We’re really plumb out of features to talk about in Euclidea. There is no music, no flashy graphics, no dancing cartoon characters or daily bonus rounds. There are some intermediary flavor-text quotes from famous people in STEM history, that’s all. It’s a grown-up game for people who want to quietly ponder a puzzle.
Pythagorea and Pythagorea 60 – More of the same on grids
Horis International Unlimited, makers of Euclidea, continued in the same vein my moving along to the next logical mathematician: Pythagorea, named after Pythagoras. Likewise, Pythagorea is available for Google Play and Apple Store, free, with an optional in-game payment. This time we’re doing geometry on a grid, but otherwise our play is the same. You solve puzzles involving the construction of triangles, tangents, perpendiculars, and so on. If anything, Pythagorea is a lot less challenging and more elementary than Euclidea. Pythagorea 60 simply takes the same concept and moves you to a triangular, isometric grid.
Beyond that, the same company also has XSection, another geometry puzzle game. This time you’re solving problems in solid geometry, but be advised, it’s a freemium game where you have to pay to unlock all levels (or wait four hours per level to unlock!). XSection also has you solving a monotonous series of cross-section puzzles, a bit more advanced than our flat plane space where we started with Euclid back there.
Horis International, as you may have guessed by now, is on a crusade to make educational games both fun and instructive. The Euclid + Pythagoras series is definitely successful on that front; if you work anywhere in fields like engineering, CAD, graphic design, architecture, or anyplace else that applies geometry, these games will be a great refresher course and interesting exercise to stay sharp.

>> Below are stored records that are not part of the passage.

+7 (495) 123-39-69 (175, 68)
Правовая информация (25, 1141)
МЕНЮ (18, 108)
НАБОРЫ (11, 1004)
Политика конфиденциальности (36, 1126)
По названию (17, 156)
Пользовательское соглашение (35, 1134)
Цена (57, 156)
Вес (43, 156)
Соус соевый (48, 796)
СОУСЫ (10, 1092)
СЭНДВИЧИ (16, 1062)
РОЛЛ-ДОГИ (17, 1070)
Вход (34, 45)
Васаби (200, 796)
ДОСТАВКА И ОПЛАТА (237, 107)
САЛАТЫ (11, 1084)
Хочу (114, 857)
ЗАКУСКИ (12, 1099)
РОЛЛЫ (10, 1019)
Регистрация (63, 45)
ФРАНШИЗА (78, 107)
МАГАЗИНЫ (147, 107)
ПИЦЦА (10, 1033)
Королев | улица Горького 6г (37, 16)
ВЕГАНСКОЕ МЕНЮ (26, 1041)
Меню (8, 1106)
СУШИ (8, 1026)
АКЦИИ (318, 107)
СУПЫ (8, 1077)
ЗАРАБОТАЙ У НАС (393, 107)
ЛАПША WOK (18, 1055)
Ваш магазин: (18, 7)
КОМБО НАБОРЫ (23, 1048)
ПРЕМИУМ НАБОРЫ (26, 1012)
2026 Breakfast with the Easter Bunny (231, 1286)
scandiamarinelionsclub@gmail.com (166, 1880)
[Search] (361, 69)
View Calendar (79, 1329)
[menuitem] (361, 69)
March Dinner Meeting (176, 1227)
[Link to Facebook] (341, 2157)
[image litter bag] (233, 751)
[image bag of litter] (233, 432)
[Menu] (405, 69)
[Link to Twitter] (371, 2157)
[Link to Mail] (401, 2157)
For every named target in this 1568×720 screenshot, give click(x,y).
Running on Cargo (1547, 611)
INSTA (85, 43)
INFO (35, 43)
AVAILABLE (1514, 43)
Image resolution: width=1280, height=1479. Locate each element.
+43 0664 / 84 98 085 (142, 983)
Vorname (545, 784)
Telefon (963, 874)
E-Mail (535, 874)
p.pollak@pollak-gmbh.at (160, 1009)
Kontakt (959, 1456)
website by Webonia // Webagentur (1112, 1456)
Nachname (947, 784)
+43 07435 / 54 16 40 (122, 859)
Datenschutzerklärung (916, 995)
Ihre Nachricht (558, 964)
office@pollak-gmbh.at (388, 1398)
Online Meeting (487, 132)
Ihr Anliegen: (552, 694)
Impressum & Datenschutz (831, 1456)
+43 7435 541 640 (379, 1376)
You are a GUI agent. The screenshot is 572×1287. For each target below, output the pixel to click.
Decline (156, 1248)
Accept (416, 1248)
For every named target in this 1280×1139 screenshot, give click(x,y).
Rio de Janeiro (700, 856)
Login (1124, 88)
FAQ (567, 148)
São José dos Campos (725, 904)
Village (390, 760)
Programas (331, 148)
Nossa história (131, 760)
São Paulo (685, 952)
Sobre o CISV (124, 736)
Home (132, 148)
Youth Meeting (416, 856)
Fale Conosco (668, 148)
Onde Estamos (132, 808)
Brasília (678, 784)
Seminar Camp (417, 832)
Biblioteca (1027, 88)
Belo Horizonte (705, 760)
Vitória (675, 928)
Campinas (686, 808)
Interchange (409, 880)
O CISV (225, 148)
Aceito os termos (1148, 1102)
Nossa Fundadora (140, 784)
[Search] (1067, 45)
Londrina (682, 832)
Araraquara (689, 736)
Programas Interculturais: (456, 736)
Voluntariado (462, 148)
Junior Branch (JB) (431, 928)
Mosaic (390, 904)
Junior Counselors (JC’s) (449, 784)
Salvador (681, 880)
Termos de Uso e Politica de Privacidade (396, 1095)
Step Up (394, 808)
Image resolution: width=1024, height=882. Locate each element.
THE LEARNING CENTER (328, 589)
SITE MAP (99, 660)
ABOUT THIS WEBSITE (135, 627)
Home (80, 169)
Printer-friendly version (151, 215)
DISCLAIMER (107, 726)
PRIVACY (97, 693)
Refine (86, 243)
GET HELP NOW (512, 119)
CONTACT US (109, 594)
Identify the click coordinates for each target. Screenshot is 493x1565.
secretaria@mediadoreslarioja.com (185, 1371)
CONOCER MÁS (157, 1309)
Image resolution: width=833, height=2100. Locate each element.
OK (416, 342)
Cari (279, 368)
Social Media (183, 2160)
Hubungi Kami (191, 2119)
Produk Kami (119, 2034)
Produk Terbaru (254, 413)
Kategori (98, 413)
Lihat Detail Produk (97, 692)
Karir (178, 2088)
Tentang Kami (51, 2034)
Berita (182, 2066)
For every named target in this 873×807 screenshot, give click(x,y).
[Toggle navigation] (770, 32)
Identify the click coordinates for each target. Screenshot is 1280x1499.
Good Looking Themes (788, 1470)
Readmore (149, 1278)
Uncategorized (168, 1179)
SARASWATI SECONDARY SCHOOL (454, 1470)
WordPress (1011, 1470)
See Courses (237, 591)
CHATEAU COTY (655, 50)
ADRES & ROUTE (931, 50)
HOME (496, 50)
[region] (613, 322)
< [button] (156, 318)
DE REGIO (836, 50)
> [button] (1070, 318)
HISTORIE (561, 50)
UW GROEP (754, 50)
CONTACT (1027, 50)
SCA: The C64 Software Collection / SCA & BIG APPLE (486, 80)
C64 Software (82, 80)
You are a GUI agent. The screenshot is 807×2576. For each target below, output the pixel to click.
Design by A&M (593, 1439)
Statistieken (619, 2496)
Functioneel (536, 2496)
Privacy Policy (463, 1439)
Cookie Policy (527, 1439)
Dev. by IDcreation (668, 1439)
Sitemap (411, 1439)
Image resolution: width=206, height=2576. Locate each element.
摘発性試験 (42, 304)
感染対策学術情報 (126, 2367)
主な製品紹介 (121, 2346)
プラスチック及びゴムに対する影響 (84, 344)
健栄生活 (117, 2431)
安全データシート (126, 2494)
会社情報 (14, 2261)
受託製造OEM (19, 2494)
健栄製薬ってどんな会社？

The Way Forward For Educational Games?
The problem with this genre is that not all STEM disciplines lend themselves to an elegant graphical representation which happens to make a fun game. A whole lot of educational games will play more like trivia, memorizing and answering quizzes. Even most math-based games struggle to come up with this much appeal.
But for what it’s worth, there are many more opportunities in recreational mathematics waiting to be discovered. An important potential guide to this field is Martin Gardner, the late Scientific American columnist who wrote a “Mathematical Games” feature for that publication and later collected his best columns into several books. He was the Willy Wonka of math teachers, and you have likely encountered one of his ideas or creations in various other puzzle game venues.
There is a website dedicated to preserving Gardner’s memory, which likely has the most complete listing of his mathematical game columns. Among the many topics he covered are principles which have been realized in toys and games both analog and digital, such as Nim, origami, mazes, and flexagons. But here again, these are specialized niches of mathematics, like topology and game theory, which lend themselves to games, but still comprise only a tiny corner of STEM pursuits.
While we’re talking about games, or at least recreational mathematics, founded by groundbreaking scientists, we should really discuss the greatest cellular automata ever made. It is perhaps provably the most perfect of its kind in the universe, invented by yet another renowned mathematician whom we sadly lost recently. But we’ll have to leave the amazing invention of John Conway for another time.